Measuring test automation

To measure test automation and its impact, teams should improve their visibility into:

  • Code coverage provides insight into how much source code was executed during testing. Code coverage can be measured in several ways, including statement coverage, condition coverage, and line coverage. 
  • Count of tests executed is a simple metric for the number of tests run for each build. It is better for analyzing long-term trends, helping teams visualize changes to their deployment pipelines.
  • Count of tests passed and failed, or the percent of total tests passing or failing, helps teams understand their code coverage and pipeline maturity. The goal, however, should not be all passing tests; failed tests prevent bugs in production. Take note of long-term trends, such as an increase in failed tests that could be a sign of mounting technical debt, scaling issues, or codebase complexity. 
  • Test duration helps teams uncover tests that could be better optimized to reduce wait time. If test duration is short, it may indicate insufficient testing. Context matters and teams should balance both speed and coverage. 
  • Defects found makes it easy for teams to visualize the impact of more comprehensive testing.

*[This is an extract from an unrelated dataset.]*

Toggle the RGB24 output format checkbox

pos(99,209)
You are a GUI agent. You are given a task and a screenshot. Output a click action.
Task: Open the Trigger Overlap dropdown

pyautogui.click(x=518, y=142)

It’s important to compare testing metrics against the number of defects found in production, and the severity of those defects. More comprehensive testing may lead to more failed tests during the testing cycle, but can ultimately improve product quality. On the other hand, too few tests can artificially inflate the percentage of passing tests, but can lead to serious issues slipping into production. 

Recommended test automation tools

Test automation tools are programs that help development teams test software with minimal human interaction. 

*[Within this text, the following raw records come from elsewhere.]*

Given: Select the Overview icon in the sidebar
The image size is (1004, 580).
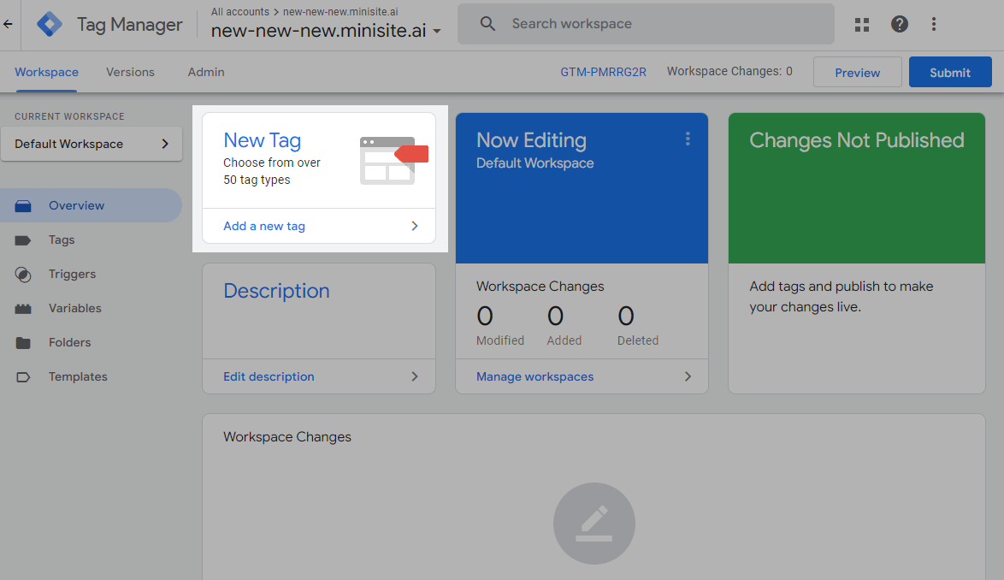Looking at the screenshot, I should [x=25, y=205].
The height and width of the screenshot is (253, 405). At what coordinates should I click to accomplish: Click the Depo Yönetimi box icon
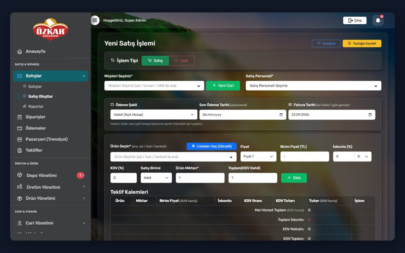tap(20, 175)
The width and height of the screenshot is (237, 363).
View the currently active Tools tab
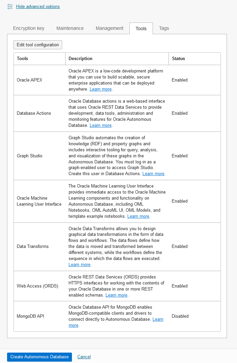(x=141, y=29)
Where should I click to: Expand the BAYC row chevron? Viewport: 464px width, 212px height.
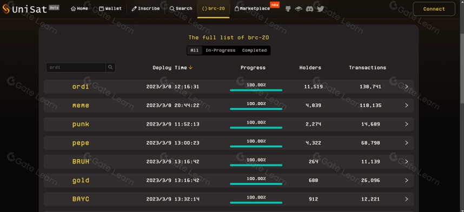click(407, 199)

Engineering teams should consider whether they want to use open source or commercial testing tools. Open source tools, like Selenium and Capybara, can typically be integrated into the current testing cycle for free (or just the cost of infrastructure). Commercial testing tools are often built on top of open source projects, so it’s possible to start with an open source product and upgrade to a paid solution with added features. When deciding between open source and commercial tools, it’s important to consider time saved, improvements to product quality, and expanded capabilities, such as cloud-based environments for scale or automatic CI/CD integrations. 

Teams should also consider codeless, code-based, and hybrid tools. Although many testing tools require coding skills, certain types of testing, such as UI testing or user acceptance testing, can be completed with no-code tools. Hybrid tools help engineers expand their tests and analyze test results by combining code-based and visual tools. 

Lastly, engineering teams should consider their primary environments and platforms, such as desktop, mobile, web, or even APIs. Moreover, teams may wish to expand testing to their production environment using chaos engineering, feature flags, and performance/load testing. Production testing increases team and system resiliency to production issues.

Some of the most popular testing tools include:

  • Selenium is a popular, open-source framework widely used for testing web applications. Selenium includes Selenium IDE, a tool to write and record tests; Selenium WebDriver, a collection of language specific bindings to drive a browser; and Selenium Grid, a service that enables distributing and running tests on multiple machines and environments. 
  • Cucumber is a testing tool focused on behavior-driven development, which allows expected software behavior to be written in a logical, customer-friendly language.  
  • Appium is an open source test automation framework for use with native, hybrid, and mobile web applications. It drives iOS, Android, and Windows apps using the WebDriver protocol and integrates with popular CI/CD tools. 
  • Katalon is an end-to-end testing solution providing web, mobile, desktop, and API testing.  
  • LambdaTest is a cloud-based cross browser testing tool built on Selenium and Cypress. It integrates with CI/CD tools like Jenkins, Travis CI, and CircleCI. 
  • SmartBear and Postman provide API testing solutions for teams that rely heavily on API-driven development.